The input for this method was generated using our alignment pipeline. Domains were called based on the significant contacts.r file.

r3CSeq.

The program currently does not allow for analysis with the mm10 genome, therefore we mapped the 4C-Seq data to the mm9 genome. Since the workflow for “working with replicates” requires a control and condition experiment, each replicate was run through the “work without replicates” pipeline. The data was analyzed at the level of restriction fragments, 20Kb windows and 100kb windows. Only the results from the fragments analysis are shown as this was deemed to be the most optimal for high resolution and had more interactions called in far-cis and trans (liftOver was used to convert the results to the mm10 genome).

FourCSeq.

4C-Seq data was mapped to the mm10 genome.

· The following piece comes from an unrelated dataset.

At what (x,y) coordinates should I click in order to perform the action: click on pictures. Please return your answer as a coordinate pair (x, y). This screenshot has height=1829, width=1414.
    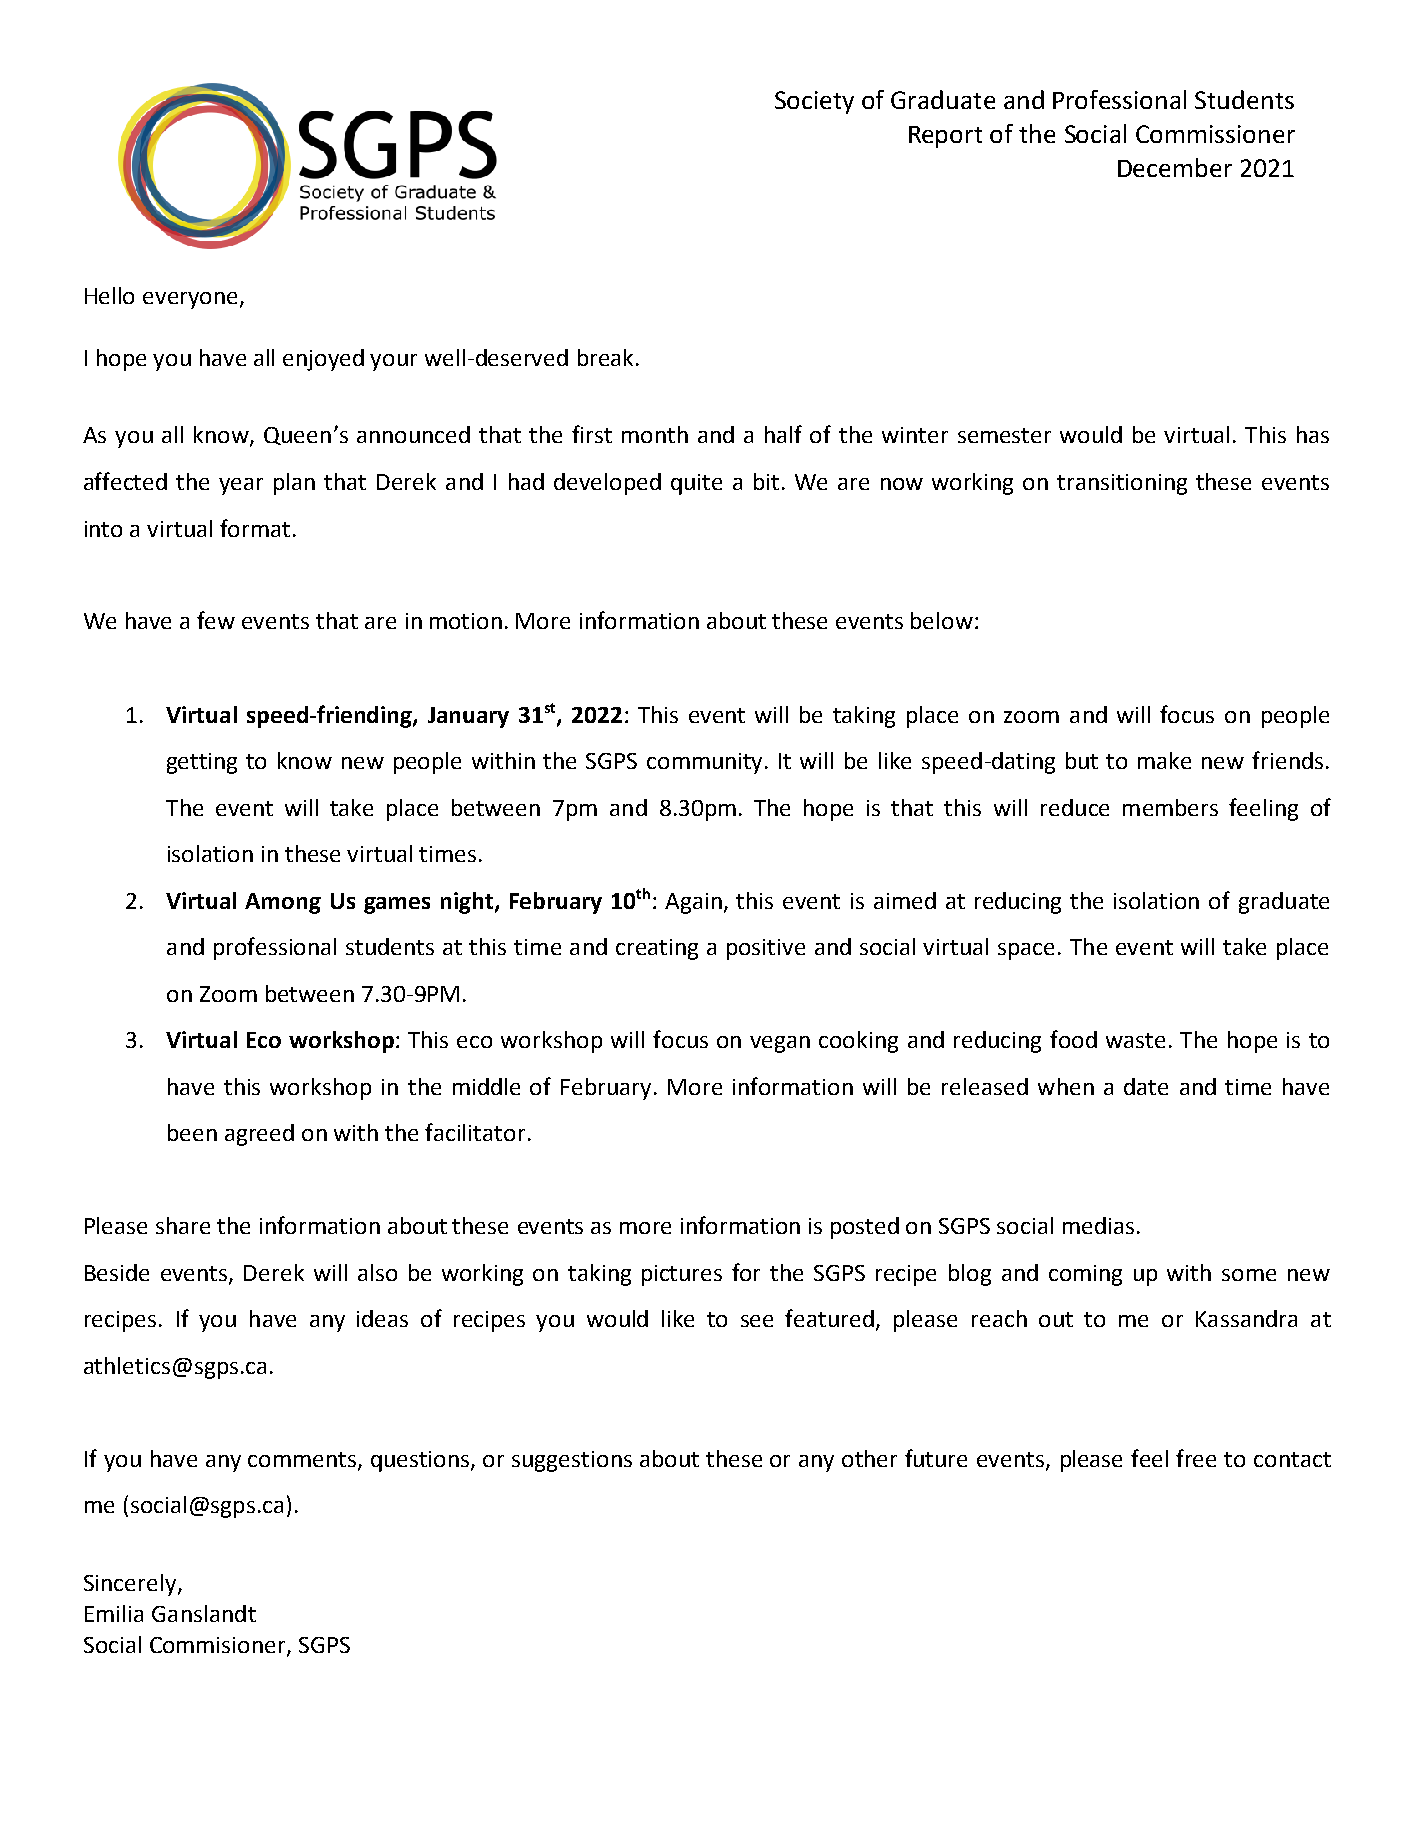
    Looking at the image, I should click on (682, 1275).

No significant interactions were observed with an FDR cut off of 0.1. Although we were not able to identify any interactions with the datasets used in this study, we were able to reproduce their results with the example dataset provided.

4C-Seq experiments

Details of publically available datasets downloaded for this study can be found in S1 Table. We used datasets that had more than one replicate available in GEO and processed the FASTQ files using our pipeline. Datasets were further excluded if less than one million reads were available after removal of undigested and self-ligated 4C fragments. Samples were also required to have at least 40% of the reads on the cis chromosome and 40% coverage in the 2Mb region around the bait for 6bp cutters and 200kb for 4bp cutters as this is considered a standard quality control for a good 4C experiment [35]. Basic statistics for the datasets used can be found in S1 Table.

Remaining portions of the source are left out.